*EXTRACTED RECORDS*
|---|
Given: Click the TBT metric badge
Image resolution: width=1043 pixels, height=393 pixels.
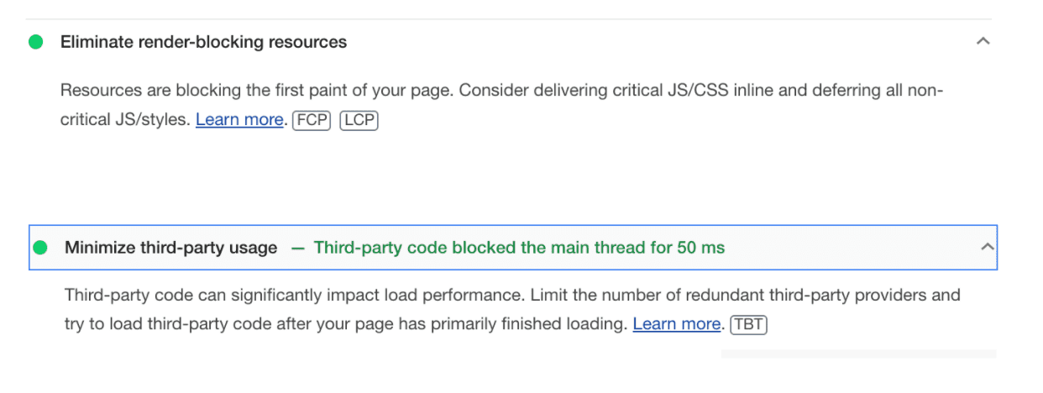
|---|
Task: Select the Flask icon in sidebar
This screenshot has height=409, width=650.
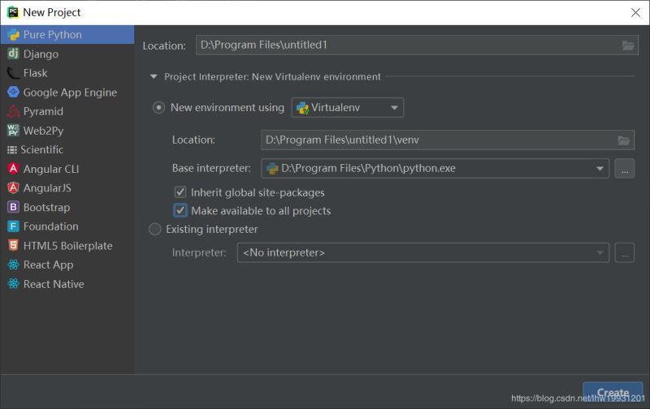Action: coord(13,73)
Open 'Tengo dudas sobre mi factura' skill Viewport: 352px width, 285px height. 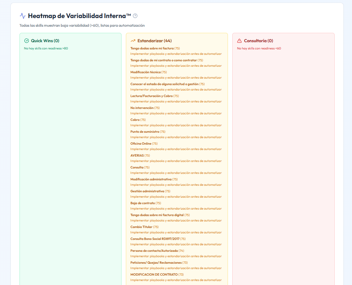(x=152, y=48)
|---|
*TASK DESCRIPTION*
Retype exactly the span of lines from the one with "Given: Click the TBT metric badge" through the one with "Image resolution: width=1043"; include both ends and omit the rest of the material.

*WRITTEN REPLY*
Given: Click the TBT metric badge
Image resolution: width=1043 pixels, height=393 pixels.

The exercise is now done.